## Records supplied
----

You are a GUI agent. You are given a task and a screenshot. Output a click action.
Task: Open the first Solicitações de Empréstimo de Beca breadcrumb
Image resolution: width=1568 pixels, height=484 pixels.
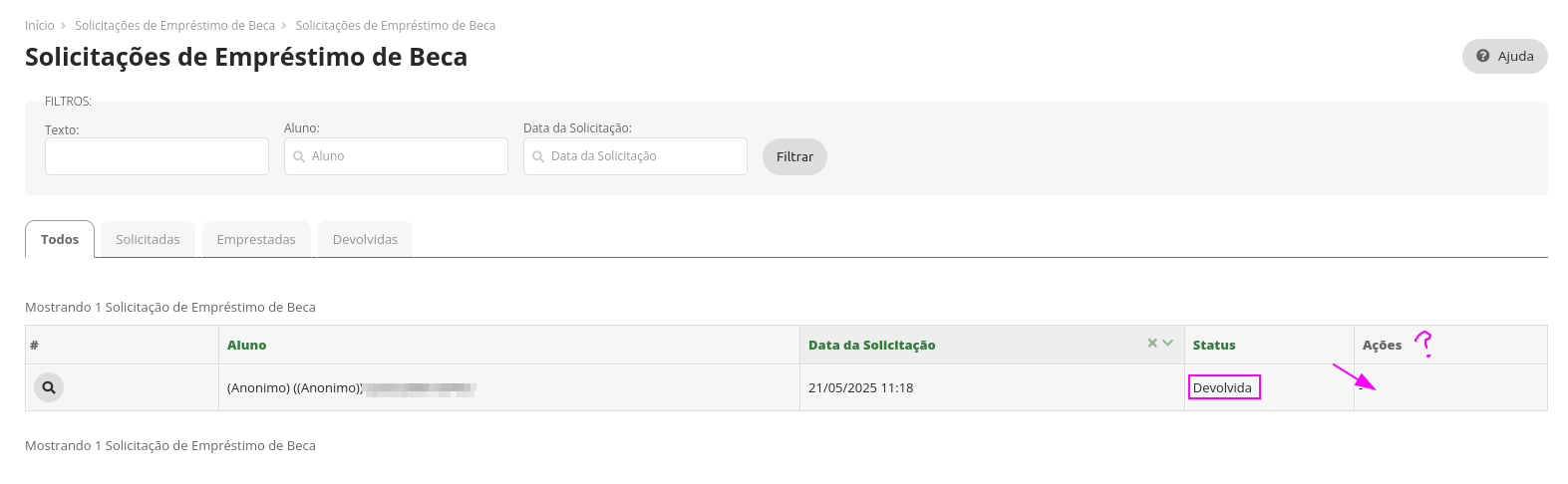(174, 26)
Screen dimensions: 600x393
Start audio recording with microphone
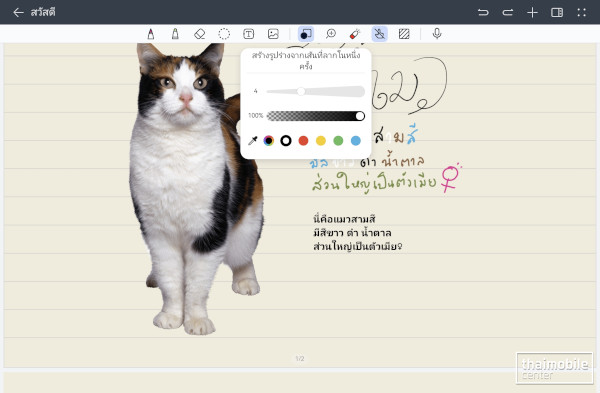437,34
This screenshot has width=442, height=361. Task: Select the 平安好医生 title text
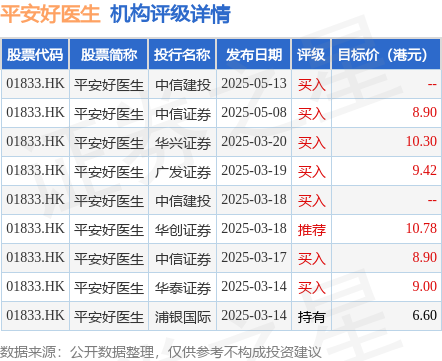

----

## The task
Each line in the data that holds the string "screenshot" should be found and copied.

## Result of this task
You are a GUI agent. You are given a task and a screenshot. Output a click action.
This screenshot has width=442, height=361. Task: Select the 平安好医生 title text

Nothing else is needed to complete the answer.